The excitement for me as an artist lies not in exploring the unknown but in how I can effectively organise a visual arrangement that reflects the atmosphere and intensity of an environment, evoking a precise moment of the day under specific light and conditions. I hope you enjoy the work
Feature of the week 08/12/2019
Five Star Batteries
The A13 leading to Southend from East London can be a drab, neglected highway to drive along but as dusk trails into night, it has an elegiac grandeur especially as one peers through the darkness to catch the lights of the Hollywood Bowl or Frankie’s Diner at Beckton and the Ship & Shovel pub in Dagenham. One can just make out the tall stacks that dominate the once omnipresent, powerful Ford Motor works. However during the day this highway has a sad post-industrial feel of faded glory days awaiting change, as did the London docks during the early 80s.
I used to wander around the Isle of Dogs over thirty years ago, aware that it was on the verge of transition which was inevitable and probably necessary, but also sensing that something irrevocable would be lost in the process. I get the same feeling today on this stretch of highway.
I have been travelling this road for over a decade now on my way from Forest Gate to Hornchurch, in order to visit Steve’s mum. It was only when I returned to painting again six years ago that I could see the rich visual imagery available here and that it should be translated into paint. The depiction of certain individual characteristics can tell the life story of a building or a place; for instance, when I passed by this spot a few weeks ago I noticed that the signage had been updated while I had been painting this and for me the appeal had greatly diminished.

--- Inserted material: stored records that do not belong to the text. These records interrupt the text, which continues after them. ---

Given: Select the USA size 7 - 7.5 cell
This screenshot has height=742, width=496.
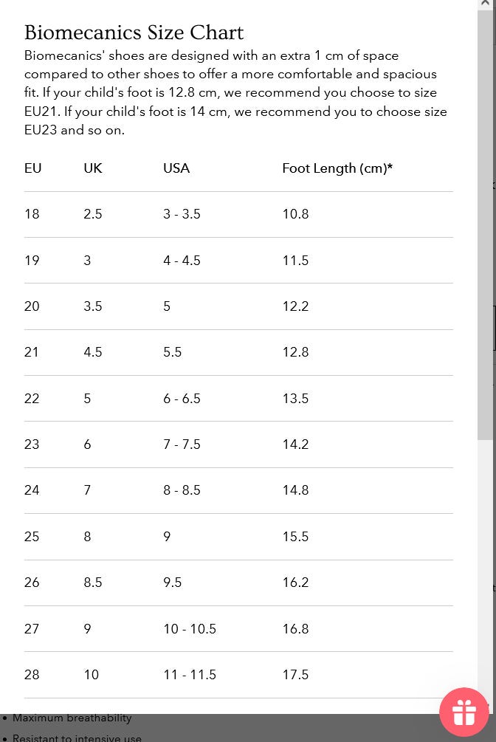Looking at the screenshot, I should pyautogui.click(x=182, y=444).
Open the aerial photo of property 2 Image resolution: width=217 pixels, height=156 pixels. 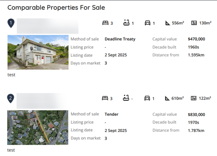click(38, 128)
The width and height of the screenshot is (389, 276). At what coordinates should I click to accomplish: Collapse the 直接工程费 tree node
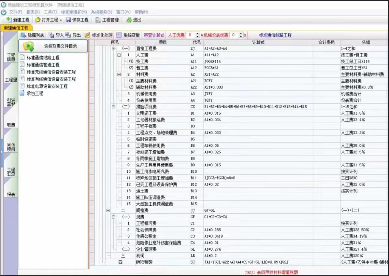pos(114,48)
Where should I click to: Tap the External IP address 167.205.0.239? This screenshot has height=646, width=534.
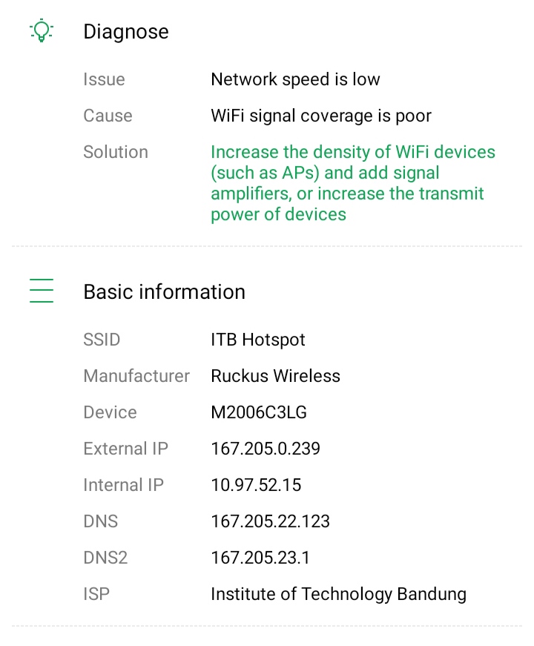click(x=266, y=449)
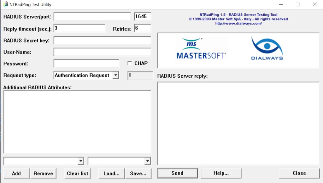Open the attribute value dropdown

pyautogui.click(x=147, y=161)
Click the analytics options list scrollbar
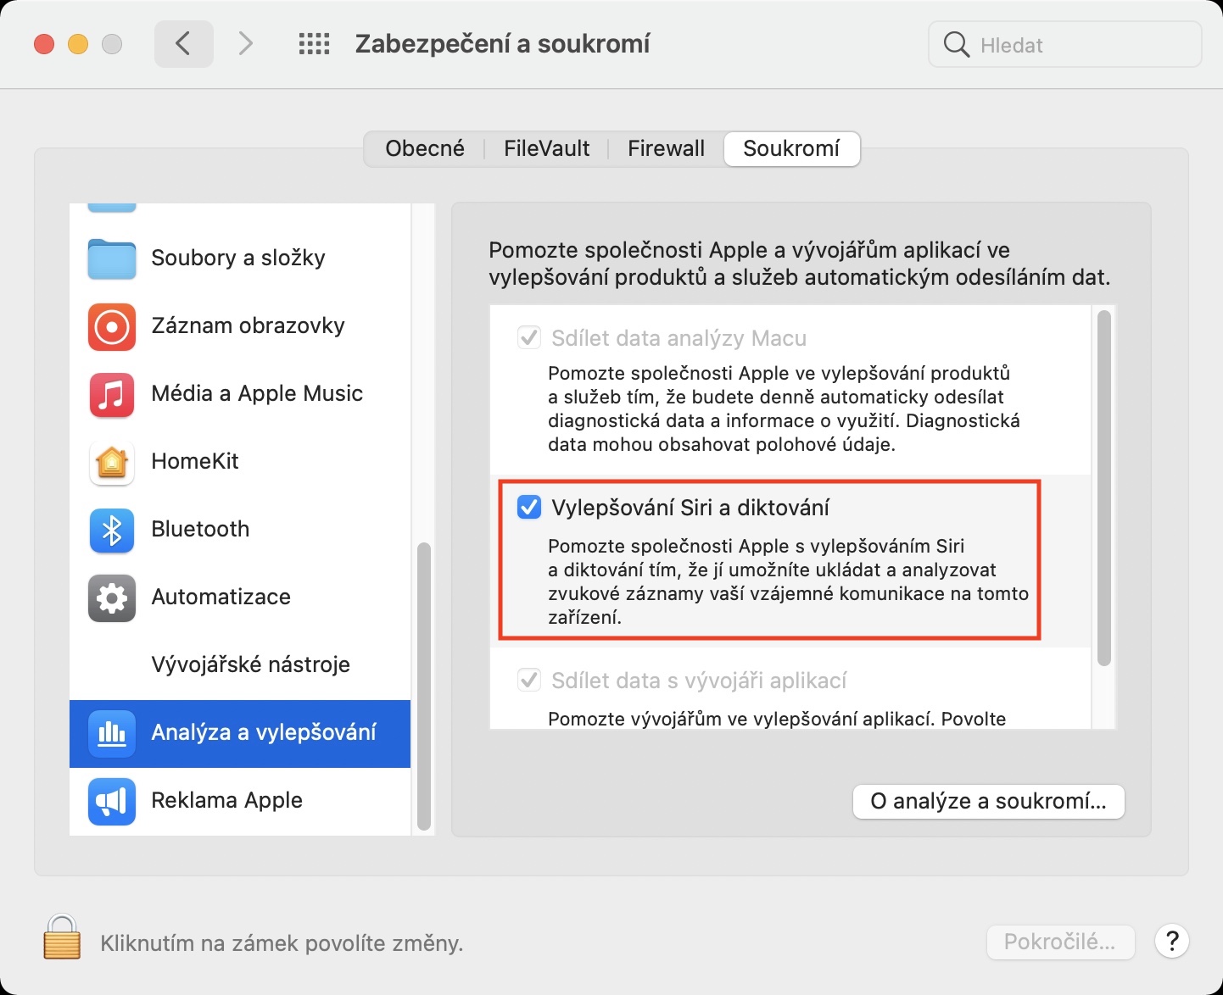Screen dimensions: 1223x995 [1103, 487]
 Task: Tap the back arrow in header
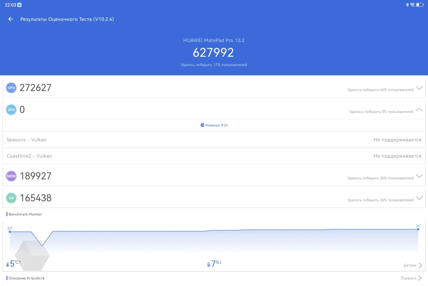pos(11,19)
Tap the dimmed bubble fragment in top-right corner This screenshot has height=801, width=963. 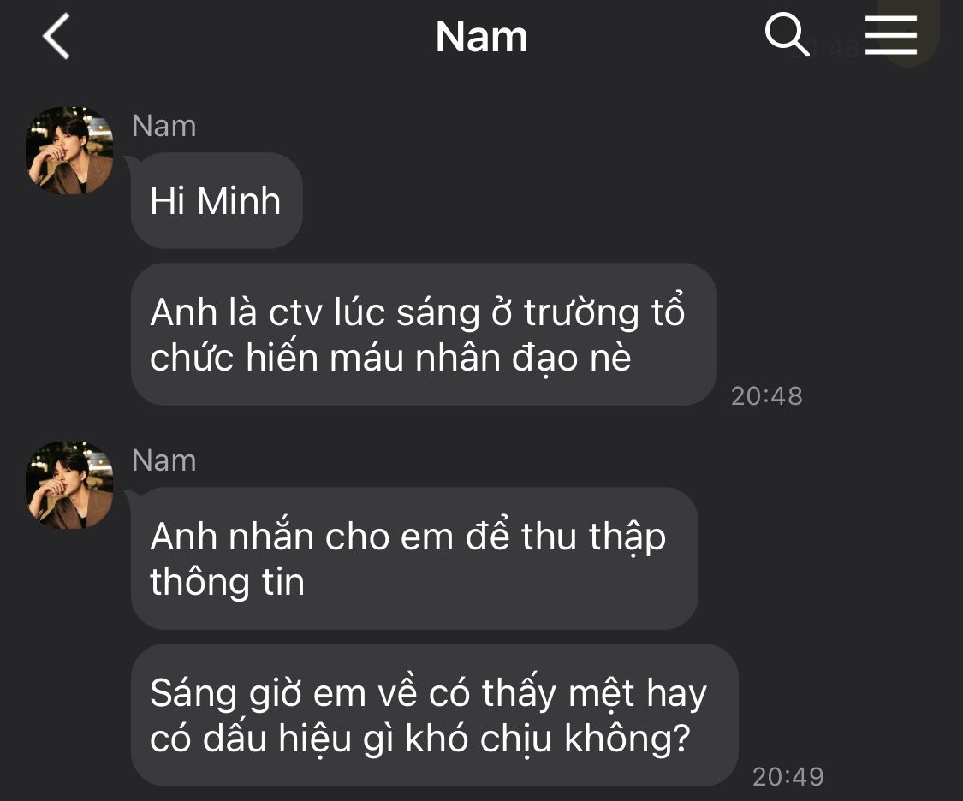pyautogui.click(x=910, y=31)
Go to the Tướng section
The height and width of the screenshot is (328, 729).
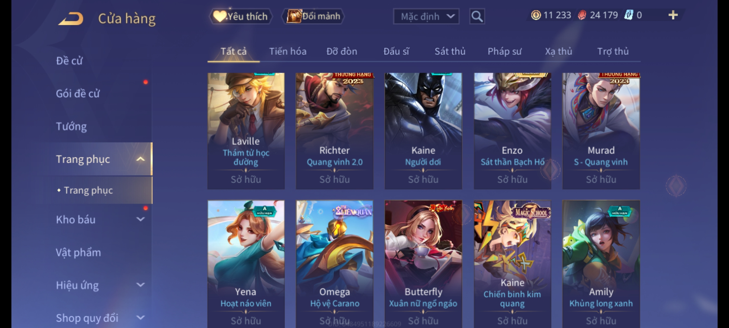click(71, 126)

Five Star Batteries lies on a stretch of road that was once the main arterial A13 but it has been surpassed by a raised dual carriageway to accommodate the inevitable increase of flowing traffic. The old A13 at this point has been re-baptised the A1306 and as a result it now seems to reside in despondency and along the way the wreck of The Cosy Tea Room awaits its fate, a painting I published last year and which I have already written about.
What appealed to me about the 5 Star site was the dissonance of colour, the bright orange on a road where the only colour emanates from signage advertising on car washes, repairs and cheap tyre outlets. I am always drawn to this imbalance in the landscape when I have to accommodate it and resolve it in the composition. The style of the décor would have appeared full of optimism once and I think that it would be this that links the image to my East End work. In the background you can just pick out that an attempt might have been made to cheer up the man-made infrastructure with some pavement landscaping of trees and sad looking grass.
The lone man at the bus stop seems marooned and uneasy waiting in what appears to be no man’s land, for a bus that might be a long time coming.